President Obama is a vocal fan of the group, and shortly after taking office he persuaded Congress to create the Promise Neighborhoods grants program. This year it is providing $57-million to help nonprofits, foundations, businesses, and others in 12 communities set up projects modeled on the Harlem Children’s Zone project. The president originally wanted a much bigger budget for the program but failed to get deficit-conscious lawmakers to agree.


Closing the Racial Gap

But Mr. Canada—whose group has a $100-million budget, thanks partly to help from wealthy donors like Stanley Druckenmiller, a former hedge-fund investor who chairs the board—has also been criticized for unfairly demonizing public-school unions and promoting a “corporate-reform agenda.”

Harlem Children’s Zone runs two Promise Academy charter schools, which accept students by lottery. They have longer school days and longer academic terms than traditional public schools. Harlem Children’s Zone also provides after-school programs and other help to more than 10,000 public-school students, and it operates a preschool program, child-rearing classes, and college-admissions and mentoring services.

At an event to announce Mr. Canada’s move, Mr. Druckenmiller cited several statistics to demonstrate the program’s success. He said 78 percent of college students who have attended the Promise Academy or got after-school help are on track to graduate within six years—compared with a national average of 62 percent for whites and 40 percent for blacks.

He also referred to a study done in 2009 by two Harvard University researchers showing that the Promise Academy middle school had closed the black-white achievement gap in math and cut it in half for English.

Achievements Questioned

Critics have also raised questions over the years, however, about how extensive the successes are. In August, Diane Ravitch, an education historian, highlighted Promise Academy scores on New York’s recent “common core” educational standards tests. They were “all over the map,” she wrote on her blog, with some sharply higher and some much lower than the city average. “Bottom line,” she wrote, is that “there is no miracle here.”


Mr. Canada said he wants his group’s schools to score higher on those tests, but that Ms. Ravitch would find more impressive results if she compared the Promise Academy schools with others in Harlem rather than with the city average.

Ms. Williams-Isom—who served for 13 years in New York’s Administration for Children’s Services, including as deputy commissioner for community and governmental affairs—said in an interview that Mr.
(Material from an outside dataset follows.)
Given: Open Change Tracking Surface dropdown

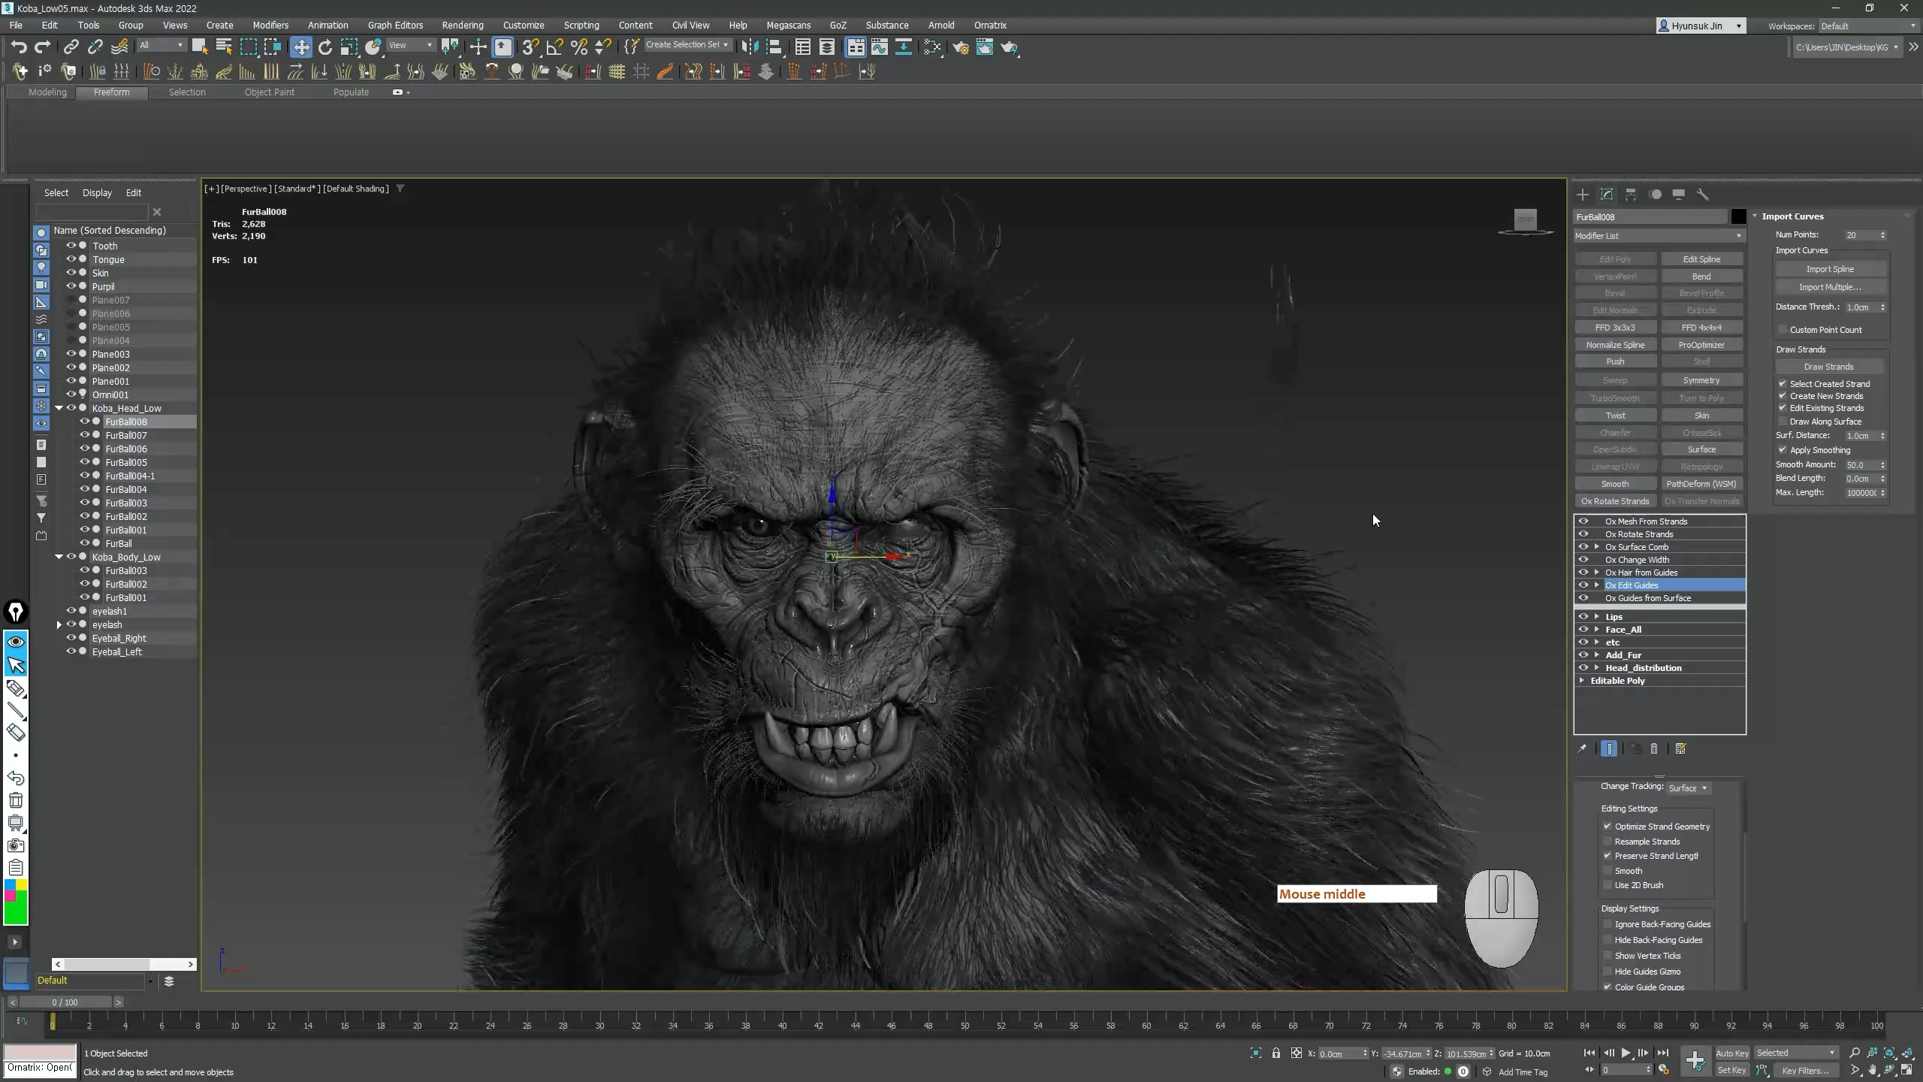Looking at the screenshot, I should 1688,788.
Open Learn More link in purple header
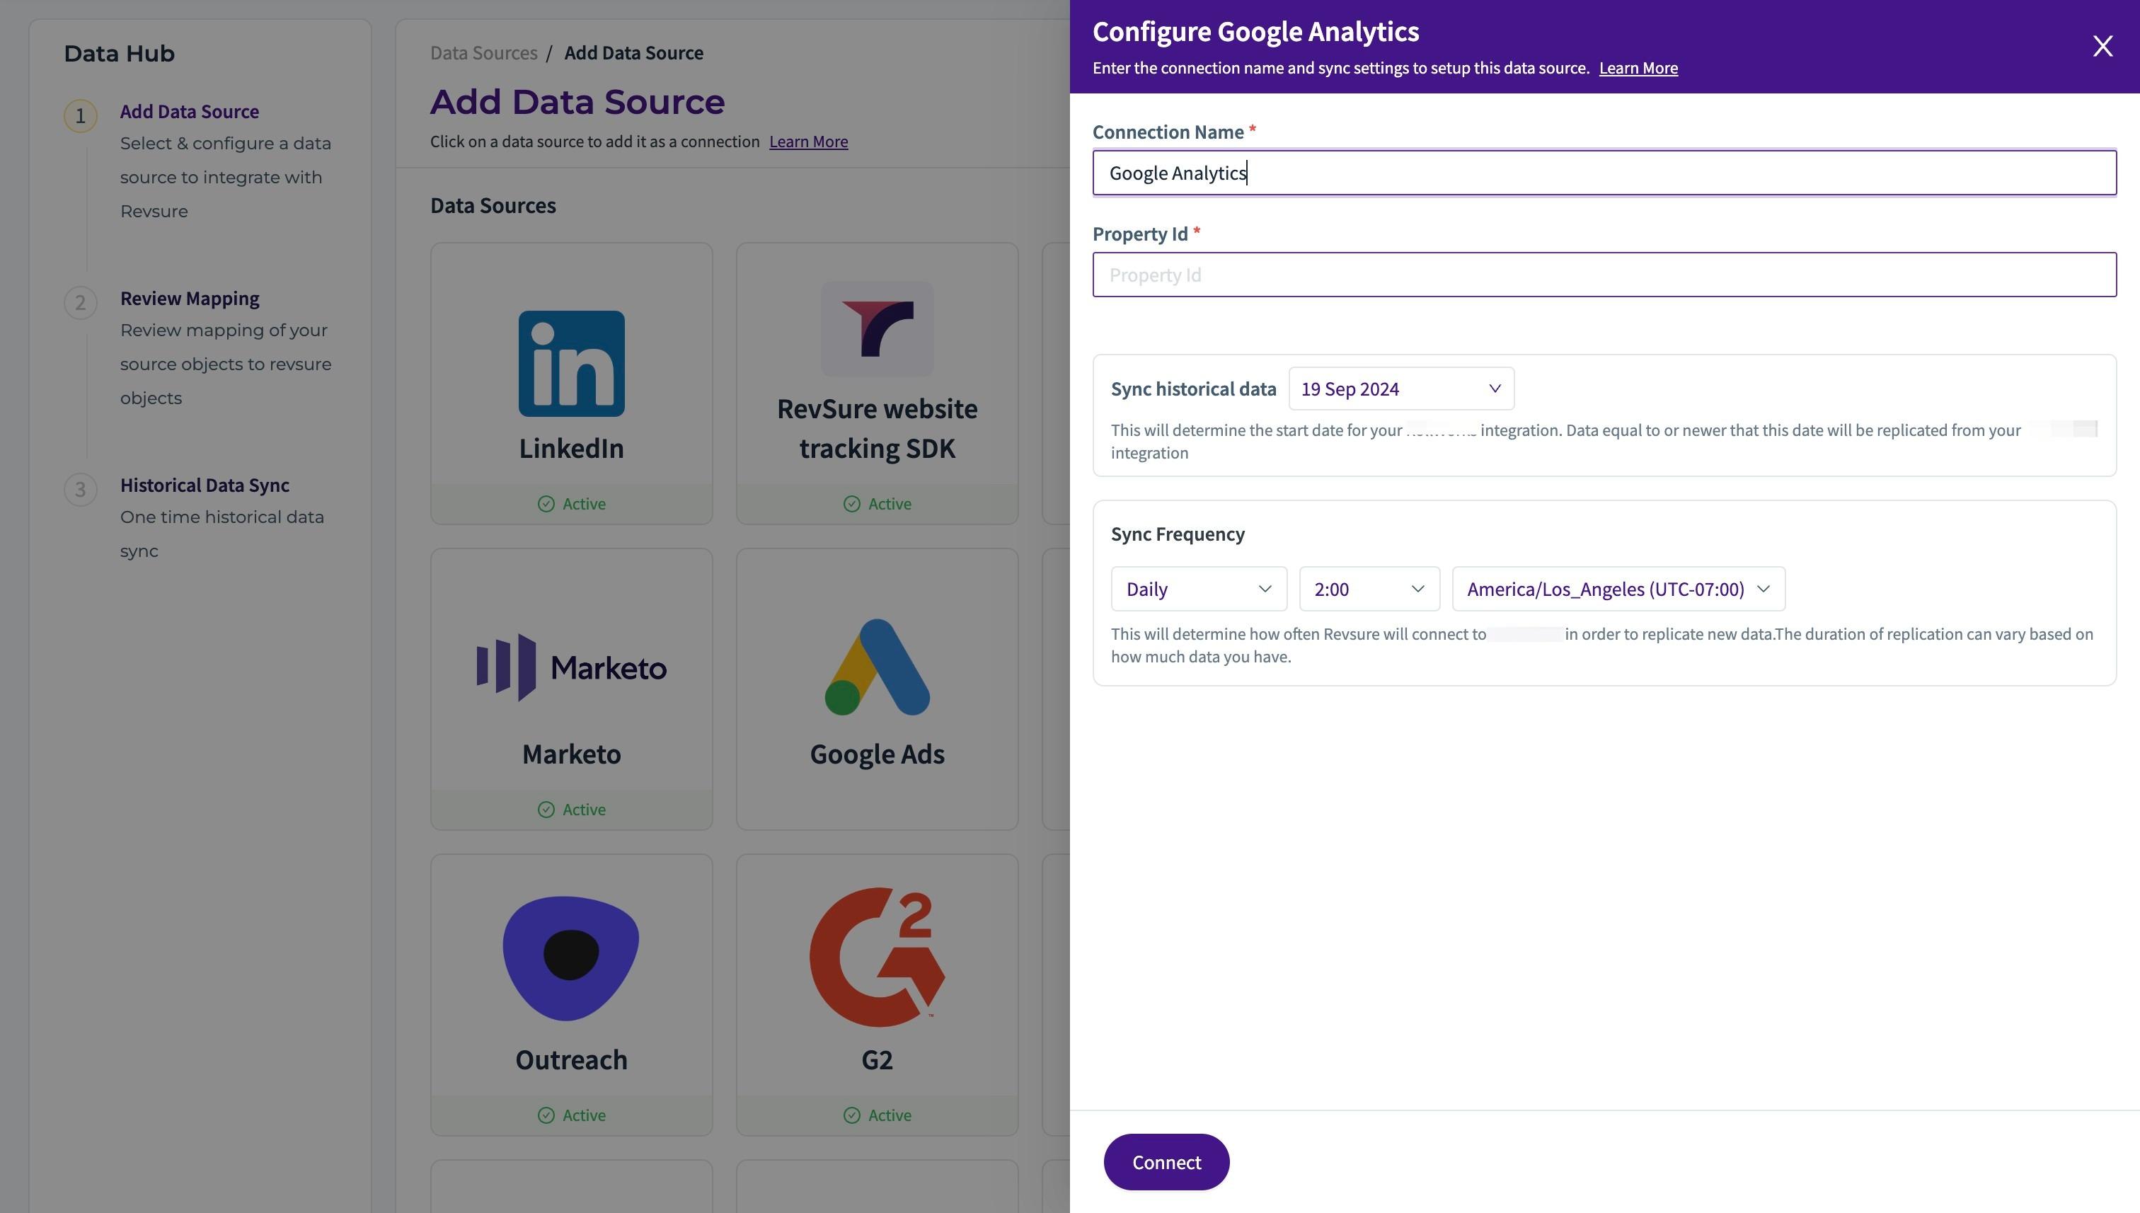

Canada acknowledges that the Harlem Children’s Zone project has not reached 100 percent of its goals and is “about 70 percent there.”

She said she has been focusing on the 30 percent of the problems that still need to be fixed. For example, she wants the organization to pay more attention to data about whether individual students are making progress in areas like academics and health and to deepen the use of a tool she helped create. Called “HCZ Stat,” it brings together staff members to draw up specific strategies for helping the organization’s toughest cases.

Mr. Canada said Harlem Children’s Zone will wrap up a campaign to increase its endowment from $160-million to $400-million before he leaves.

He said he has no other immediate job plans and will come in to the office once a week to serve as an adviser to Ms. Williams-Isom.


Mr. Canada said he is not withdrawing completely from the charity because his “for-profit advisers” warned that an abrupt departure could shake confidence in the organization. “They felt people would be comforted to know I’m around in the background somewhere.”

Mark Lipton, a leadership-transition expert at the New School for Public Engagement, said that kind of arrangement could be problematic, however, especially since the nonprofit is so closely identified with Mr. Canada. That means his management style is “thoroughly baked into the culture of the place.”

Given his continuing role with the organization, Mr. Lipton said, a key question is: “What kind of runway does the new ‘leader’ have to really lead?”

Mr. Canada said he is well aware of the danger of undermining his successor, and he plans to make it clear that she is in charge.

“My main job is not to get in the way of Anne’s leadership,” he says.